4 Watts 82 | Pa. | 1835

The opinion of the Court was delivered by

Gibson, C. J.

—Where it is necessary to effectuate a manifest intent, grandchildren may undoubtedly take by the designation of children, though that is by no means the legal acceptation of the word. They are suffered to do so principally, if not exclusively, in two cases: where the word is used evidently as co-extensive with issue, which is a word of very general import; and where there are no children literally to answer the description, and then grandchildren are let in ut res magis valeat quam pereat. Here the testator had children, and there is no room to declare the grandchildren entitled on that ground. Then as to the description in other respects.

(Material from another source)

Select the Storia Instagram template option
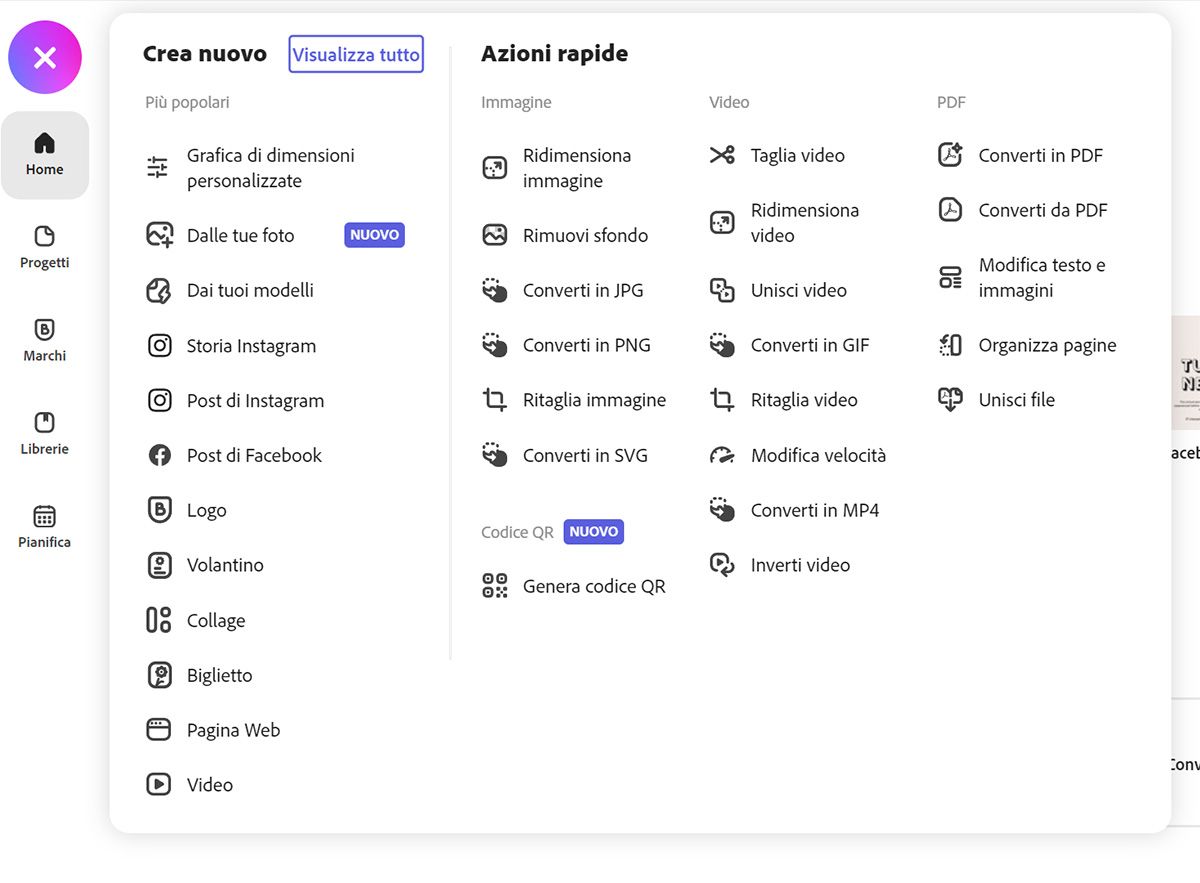251,345
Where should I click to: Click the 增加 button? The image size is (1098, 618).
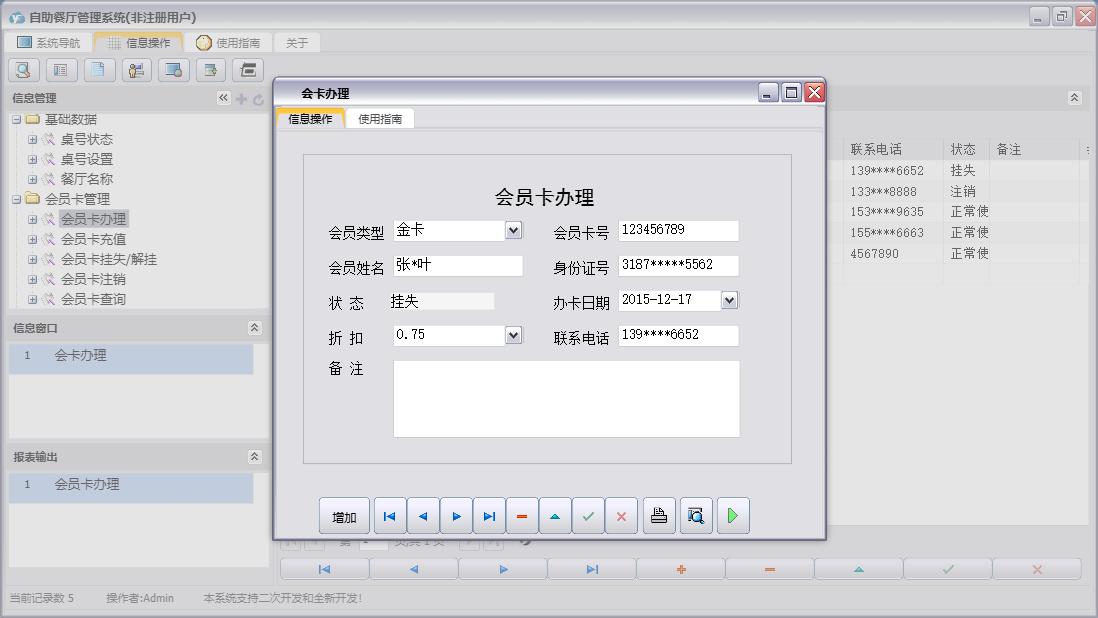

The residue is ordered to be divided among all the testator’s “children, their heirs or assigns in equal shares, share and share alike.” There is but one word in this (heirs) that can, by any construction whatever, have the remotest relation to the children as constituting separate stocks; and that word, used as it is without words of restriction, is too general to be equivalent to issue, as it would equally let in collaterals. It is, however, coupled with a word (assigns) which, if it is to have any effect at all, certainly cannot be a restrictive one. Even putting that difficulty aside, there is another, and a more formidable one, in the nature of the office these two words were evi*84dently intended to perform. To speak analogically, they were used as terms, not of purchase, but of limitation; or at least of perpetuity, to indicate that the bequest was in full property. This being their apparent meaning, there is no reason to strain them, in order to let in parties in whose favour there does not seem to have been a clear, plain and manifest intent.

Judgment affirmed.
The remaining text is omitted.